Por sua vez, Gonçalo Lopes, presidente da Câmara de Leiria, adiantou que está já a ser realizada uma intervenção no que diz respeito a condições de acessibilidade e segurança, que “estão garantidas com este investimento de 1 milhão de euros”. “Já temos uma proposta de orçamento só para a casa do guarda na ordem dos 250 mil euros”.

“Nós concordamos que há investimentos que são de emergência, que é o caso (…), e como foi dito, quando pensamos numa catástrofe deste género pensamos sempre nas questões de emergência, de resiliência e de transformação e foi nessa perspetiva que projetámos o castelo”, disse.

O autarca explicou que a intervenção no Castelo de Leiria será dividida em três fases. A primeira, que está a decorrer, é uma “fase rápida de recuperação”, que se prende com a recuperação da casa do guarda e reposição das condições de segurança.

A segunda fase diz respeito “à garantia da segurança das muralhas”, não só devido aos danos provocados pela depressão Kristin, mas também pelo “efeito normal de um monumento que tem este nível de exposição no cimo de um morro”.

O monumento entrará depois num “período de transformação” que, segundo Gonçalo Lopes, “já foi iniciado nos últimos anos com um forte investimento no castelo”, nomeadamente em obras de recuperação.
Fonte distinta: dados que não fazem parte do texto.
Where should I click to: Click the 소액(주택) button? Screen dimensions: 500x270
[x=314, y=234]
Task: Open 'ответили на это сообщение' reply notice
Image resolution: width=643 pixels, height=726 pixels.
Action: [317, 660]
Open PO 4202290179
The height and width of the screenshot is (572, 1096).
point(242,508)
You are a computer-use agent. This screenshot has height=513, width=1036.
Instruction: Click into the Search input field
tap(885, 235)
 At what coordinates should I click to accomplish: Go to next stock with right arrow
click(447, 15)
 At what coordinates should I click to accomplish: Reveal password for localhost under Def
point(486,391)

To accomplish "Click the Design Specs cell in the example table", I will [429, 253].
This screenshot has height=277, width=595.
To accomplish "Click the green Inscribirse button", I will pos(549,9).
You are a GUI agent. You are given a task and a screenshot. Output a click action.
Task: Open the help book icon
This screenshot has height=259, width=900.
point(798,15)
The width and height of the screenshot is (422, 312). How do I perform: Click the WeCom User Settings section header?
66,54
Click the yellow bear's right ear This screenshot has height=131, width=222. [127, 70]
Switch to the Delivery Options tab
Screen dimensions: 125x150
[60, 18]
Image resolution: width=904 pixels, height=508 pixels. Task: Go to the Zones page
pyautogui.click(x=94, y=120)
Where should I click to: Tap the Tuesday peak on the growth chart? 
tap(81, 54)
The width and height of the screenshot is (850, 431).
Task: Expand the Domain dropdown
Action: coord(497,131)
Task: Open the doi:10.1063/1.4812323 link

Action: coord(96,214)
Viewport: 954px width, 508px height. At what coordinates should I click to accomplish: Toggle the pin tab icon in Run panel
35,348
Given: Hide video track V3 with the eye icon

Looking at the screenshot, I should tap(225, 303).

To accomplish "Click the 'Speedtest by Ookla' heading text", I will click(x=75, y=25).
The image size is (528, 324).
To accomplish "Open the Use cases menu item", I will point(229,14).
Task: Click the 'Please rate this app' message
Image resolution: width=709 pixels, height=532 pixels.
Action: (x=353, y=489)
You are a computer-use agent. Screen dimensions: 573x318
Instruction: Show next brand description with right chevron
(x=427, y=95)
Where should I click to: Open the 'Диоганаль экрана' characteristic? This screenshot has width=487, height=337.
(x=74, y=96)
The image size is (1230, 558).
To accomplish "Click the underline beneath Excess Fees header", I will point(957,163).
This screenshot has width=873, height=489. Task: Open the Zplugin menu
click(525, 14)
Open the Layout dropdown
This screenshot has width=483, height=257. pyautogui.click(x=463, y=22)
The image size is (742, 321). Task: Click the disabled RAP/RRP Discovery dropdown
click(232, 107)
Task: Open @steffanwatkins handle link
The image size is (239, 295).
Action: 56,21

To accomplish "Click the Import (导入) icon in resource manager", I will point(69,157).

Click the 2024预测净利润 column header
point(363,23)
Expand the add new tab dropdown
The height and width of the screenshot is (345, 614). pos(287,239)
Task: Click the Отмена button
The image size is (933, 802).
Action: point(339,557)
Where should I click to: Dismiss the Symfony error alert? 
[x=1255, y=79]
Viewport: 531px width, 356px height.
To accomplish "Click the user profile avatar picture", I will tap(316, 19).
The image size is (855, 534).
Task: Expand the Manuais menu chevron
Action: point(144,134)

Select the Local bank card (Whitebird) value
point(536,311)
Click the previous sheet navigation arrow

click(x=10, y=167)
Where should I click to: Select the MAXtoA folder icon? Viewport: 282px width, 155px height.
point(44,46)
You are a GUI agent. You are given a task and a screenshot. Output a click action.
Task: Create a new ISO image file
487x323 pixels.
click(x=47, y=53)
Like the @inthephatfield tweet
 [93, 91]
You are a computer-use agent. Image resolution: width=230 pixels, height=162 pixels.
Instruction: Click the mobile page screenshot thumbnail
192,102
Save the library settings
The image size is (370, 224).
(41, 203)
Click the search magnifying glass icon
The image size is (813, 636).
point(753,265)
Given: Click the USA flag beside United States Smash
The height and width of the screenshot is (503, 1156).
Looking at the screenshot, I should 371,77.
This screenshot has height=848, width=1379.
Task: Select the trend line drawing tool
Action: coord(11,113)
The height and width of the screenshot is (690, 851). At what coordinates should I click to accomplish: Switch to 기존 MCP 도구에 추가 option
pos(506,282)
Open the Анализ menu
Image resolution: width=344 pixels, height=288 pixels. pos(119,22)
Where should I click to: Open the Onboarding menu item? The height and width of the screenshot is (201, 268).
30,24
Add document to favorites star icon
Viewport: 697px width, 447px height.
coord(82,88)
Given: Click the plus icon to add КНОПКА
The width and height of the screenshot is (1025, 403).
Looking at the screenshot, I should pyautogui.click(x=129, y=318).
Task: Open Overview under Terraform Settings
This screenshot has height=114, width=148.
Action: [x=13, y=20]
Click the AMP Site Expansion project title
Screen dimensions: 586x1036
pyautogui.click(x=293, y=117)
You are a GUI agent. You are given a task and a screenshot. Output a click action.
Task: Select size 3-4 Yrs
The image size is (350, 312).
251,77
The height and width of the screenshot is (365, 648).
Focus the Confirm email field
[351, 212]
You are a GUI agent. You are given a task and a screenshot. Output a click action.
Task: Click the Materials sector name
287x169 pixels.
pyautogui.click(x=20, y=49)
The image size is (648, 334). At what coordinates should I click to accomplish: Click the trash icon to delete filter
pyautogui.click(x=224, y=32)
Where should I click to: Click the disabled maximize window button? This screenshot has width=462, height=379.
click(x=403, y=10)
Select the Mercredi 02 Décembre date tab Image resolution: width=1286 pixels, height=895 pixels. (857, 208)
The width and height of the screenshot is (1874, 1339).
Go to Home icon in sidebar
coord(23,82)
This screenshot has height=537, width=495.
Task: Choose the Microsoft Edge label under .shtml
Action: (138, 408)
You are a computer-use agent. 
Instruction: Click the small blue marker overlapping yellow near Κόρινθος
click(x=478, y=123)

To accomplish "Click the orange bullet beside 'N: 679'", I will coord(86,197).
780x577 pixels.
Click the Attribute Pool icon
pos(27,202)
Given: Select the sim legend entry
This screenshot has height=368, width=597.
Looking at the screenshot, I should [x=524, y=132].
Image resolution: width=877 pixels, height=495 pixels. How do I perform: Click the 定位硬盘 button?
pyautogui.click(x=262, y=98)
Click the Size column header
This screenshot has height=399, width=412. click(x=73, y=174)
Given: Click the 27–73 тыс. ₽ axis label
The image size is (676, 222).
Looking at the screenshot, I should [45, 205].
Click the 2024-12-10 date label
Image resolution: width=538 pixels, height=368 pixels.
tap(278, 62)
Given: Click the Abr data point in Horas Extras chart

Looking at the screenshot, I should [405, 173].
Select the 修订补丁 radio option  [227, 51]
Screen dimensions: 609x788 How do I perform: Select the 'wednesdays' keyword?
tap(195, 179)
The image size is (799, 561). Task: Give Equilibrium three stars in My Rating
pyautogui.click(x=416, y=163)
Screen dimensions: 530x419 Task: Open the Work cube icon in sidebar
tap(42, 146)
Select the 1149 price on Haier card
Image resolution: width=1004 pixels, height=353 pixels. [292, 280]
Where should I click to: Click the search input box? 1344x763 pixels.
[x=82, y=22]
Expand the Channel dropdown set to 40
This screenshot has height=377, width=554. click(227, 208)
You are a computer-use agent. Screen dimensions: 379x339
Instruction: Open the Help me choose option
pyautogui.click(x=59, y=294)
Sublinhou também que haverá ainda “um trabalho significativo de arranjo paisagístico”.

O autarca disse que o Município está “contente e satisfeito” que o Ministério da Cultura tenha validado o valor estimado de obras, sublinhando que “este território precisa mesmo que este dinheiro, para estas três fases, possa ser contratualizado para que depois seja objeto de investimento no curto, médio e longo prazo”.

Questionada sobre os equipamentos desportivos na região de Leiria, que foram também severamente afetados pelas tempestades, Margarida Balseiro Lopes disse que está a ser desenvolvido o PTRR e que os apoios do Estado acontecerão “sempre nesse contexto”.

“Até porque estamos a falar de situações muito diferentes, em que há equipamentos que são dos Municípios e há outros que são de associações de clubes”, acrescentou.

A ministra da Cultura, Juventude e Desporto adiantou apenas que está em curso um trabalho no Centro de Alto Rendimento de Montemor-O-Velho, no distrito de Coimbra, onde o Governo vai investir mais de 2,5 milhões de euros.

“Nós temos competições europeias em junho e o Centro de Alto Rendimento de Montemor-O-Velho ficou muito danificado, colocando em causa a capacidade do país de acolher uma das mais relevantes competições a nível internacional e estamos a trabalhar com o presidente da Câmara precisamente para garantir que o investimento que é superior a 2,5 milhões de euros é realizado nos próximos três meses”, avançou.